And because the stakes are high, even with no Kirsten Dunst on hand, the girls go at one another. “She looks like SHE could be the camp queen.” “Oh yeah?” Throwing down the gauntlet results in what can only be described as a “breast off” and taunting which would be penalized in the NFL (“I think I see chicken skin!”)
But before things get too frolicky and the nudity too pronounced, a few of the girls start to mysteriously disappear (although the denouement is given away half an hour in). The first such disappearance is explained away as a suicide (“even though Suzie had everything to live for, personal demons terrorized her soul!”) which doesn’t kill the cheer spirit. As the bodies start to pile up, well, it kinda does.

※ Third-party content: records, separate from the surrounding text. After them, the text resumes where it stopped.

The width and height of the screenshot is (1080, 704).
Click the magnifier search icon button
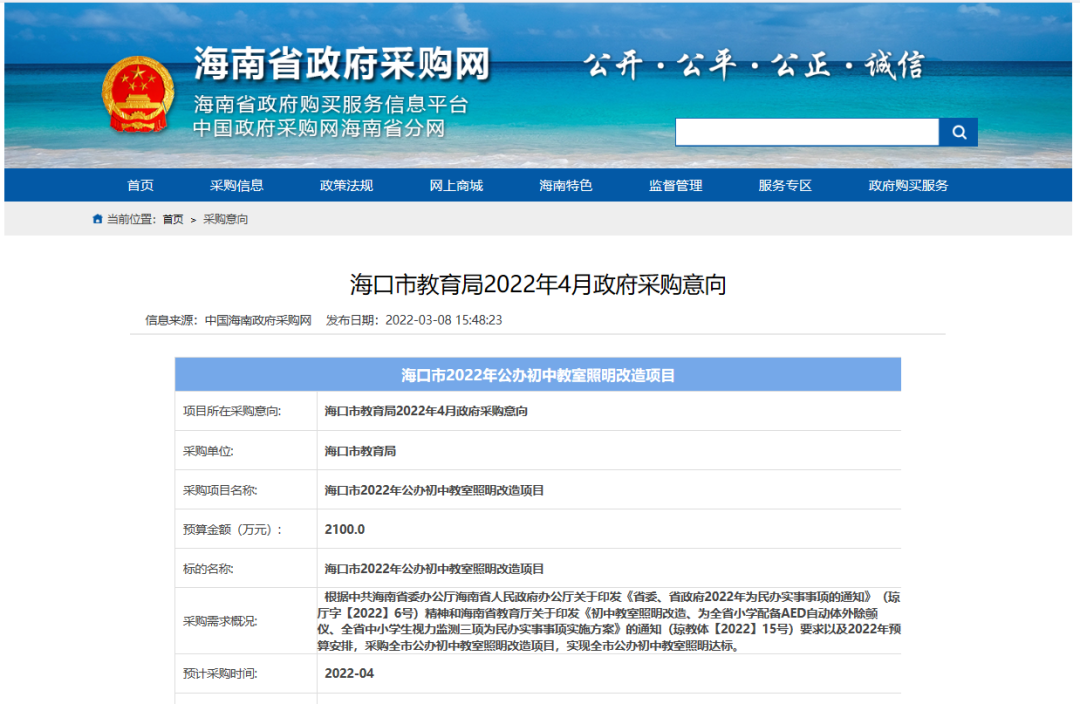[x=958, y=132]
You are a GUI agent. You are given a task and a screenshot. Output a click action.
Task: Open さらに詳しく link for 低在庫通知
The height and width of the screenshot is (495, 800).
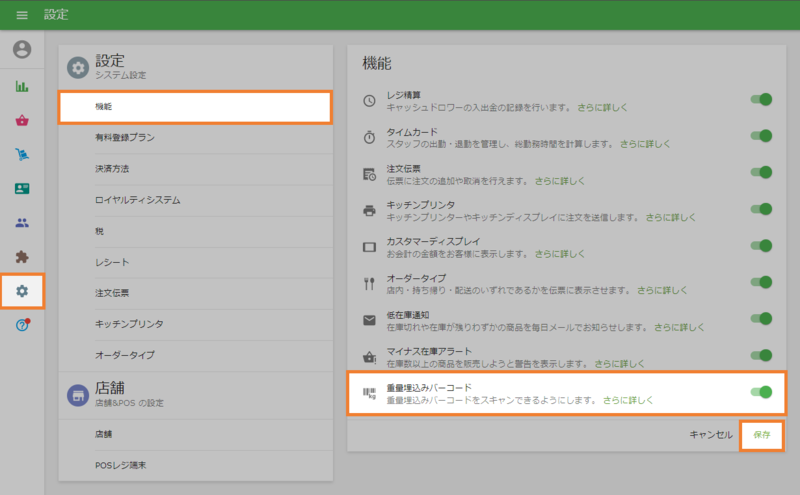coord(679,327)
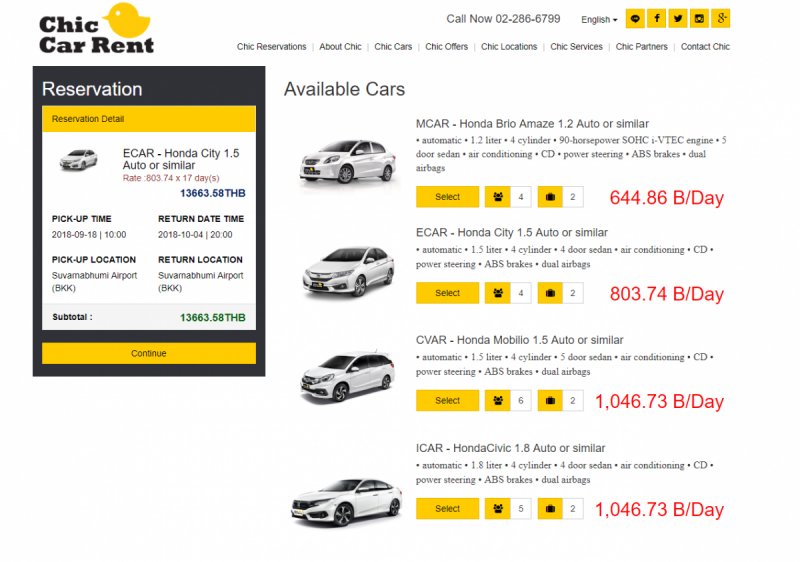Open Chic Reservations menu item
This screenshot has width=800, height=562.
tap(271, 47)
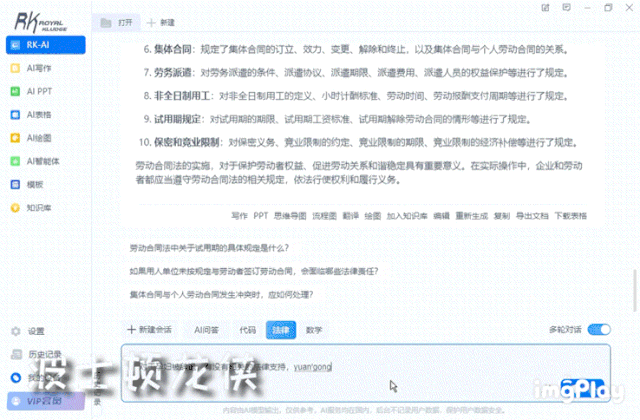Open the AI智能体 sidebar item
Image resolution: width=640 pixels, height=420 pixels.
coord(35,161)
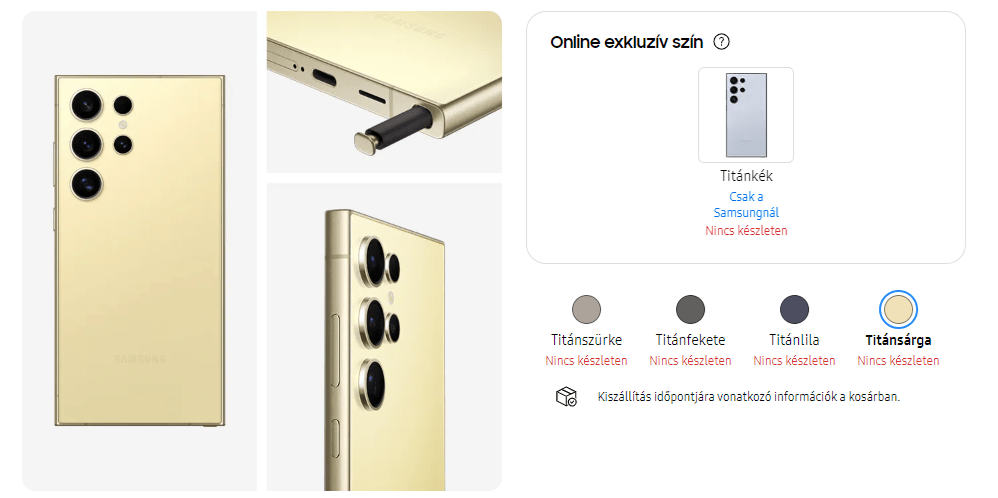Select the Titánsárga color swatch

pyautogui.click(x=898, y=309)
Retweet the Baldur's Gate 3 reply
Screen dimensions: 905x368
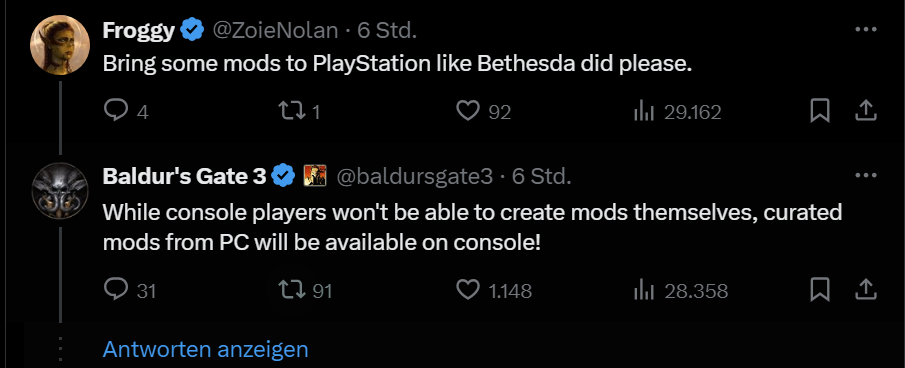click(290, 290)
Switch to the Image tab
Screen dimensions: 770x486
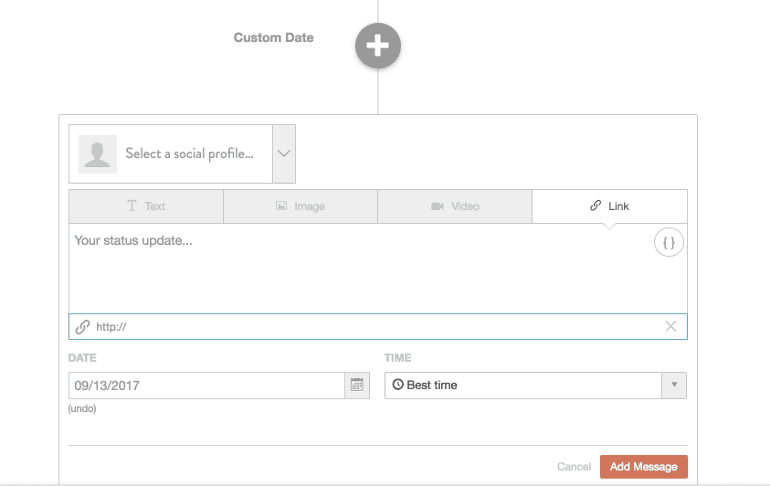(x=300, y=206)
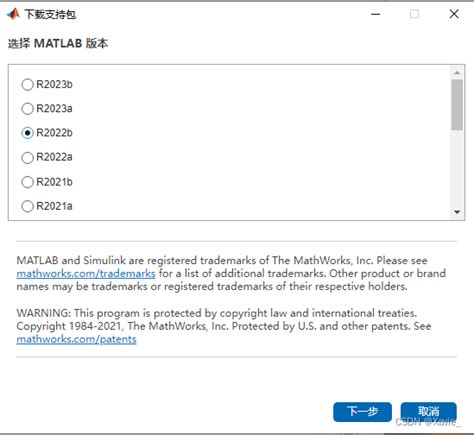
Task: Click the 取消 (Cancel) button
Action: [x=429, y=412]
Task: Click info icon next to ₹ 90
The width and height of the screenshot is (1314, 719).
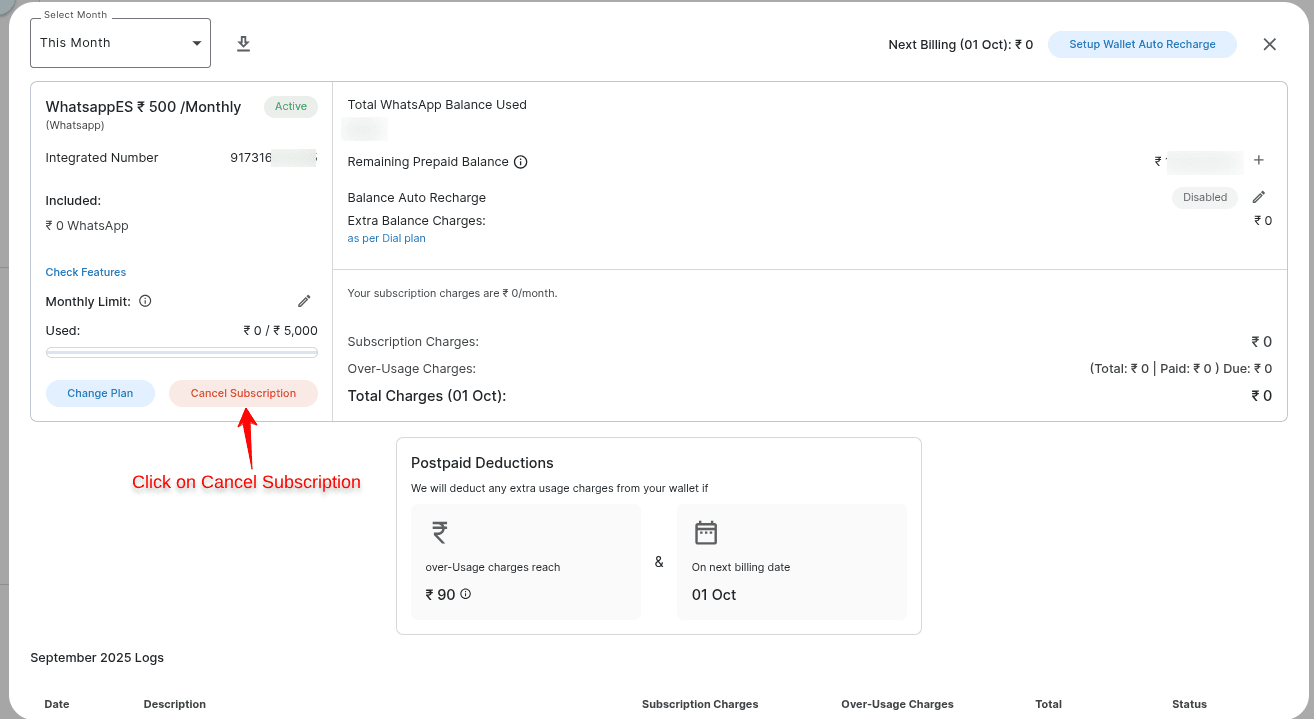Action: [466, 594]
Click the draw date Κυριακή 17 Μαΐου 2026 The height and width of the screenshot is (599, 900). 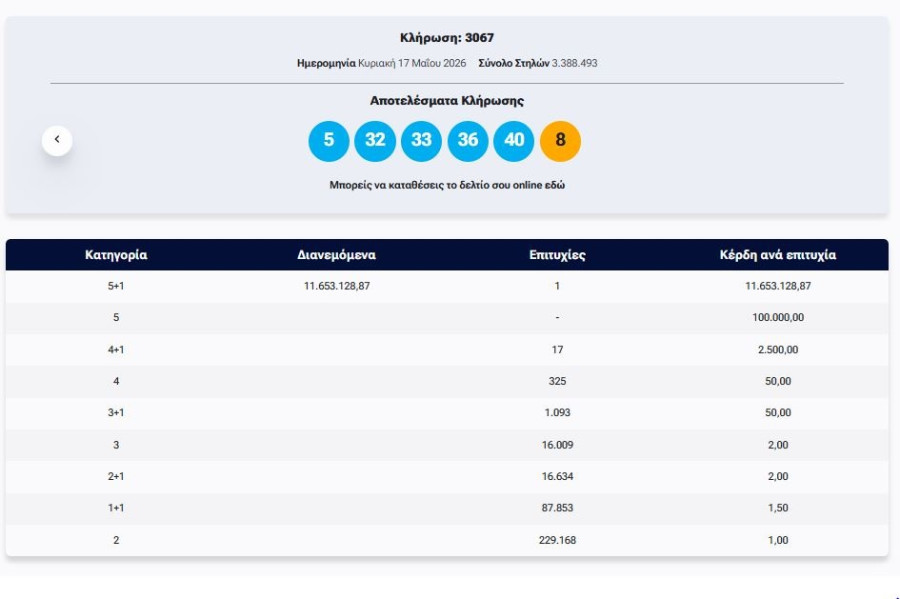(x=412, y=63)
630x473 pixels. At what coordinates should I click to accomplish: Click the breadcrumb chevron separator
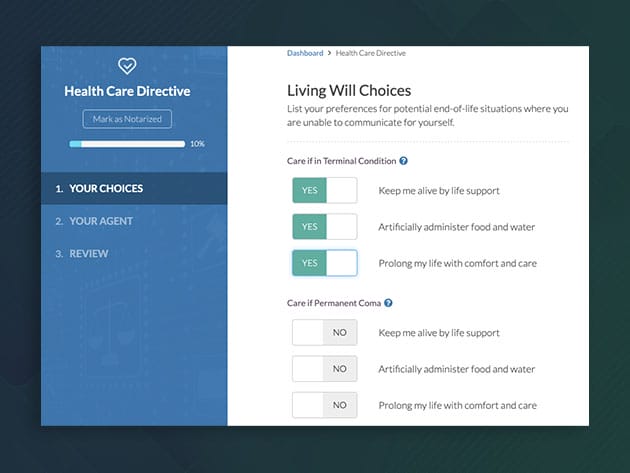coord(330,53)

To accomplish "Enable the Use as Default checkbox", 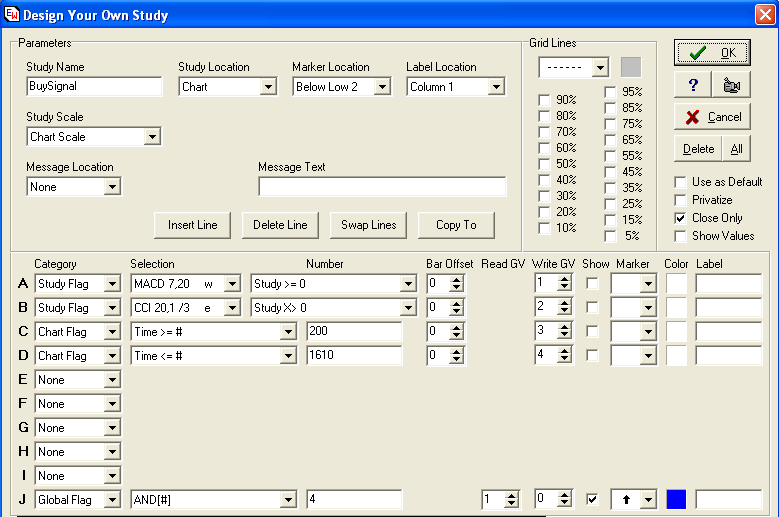I will [x=681, y=182].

There’s a spectacularly creative and very gory pair of shears murder, the obligatory “hello, who’s there?” (please see our Signs You’re in a Bad Horror Movie) while the attractive victim ventures out into the woods in her uniform. There’s also the usual cast of staff creeps.
And when things start to really turn sour, Leif Garrett’s Brent interrupts a punk show (!) to say “one of our girls has been murdered, let’s get out of here alive… don’t panic!”
The film looks good, there’s solid atmosphere, some nice puns and frankly perverted dream sequences. There’s lots of amateurish cheering, with nary a George W. Bush to be found.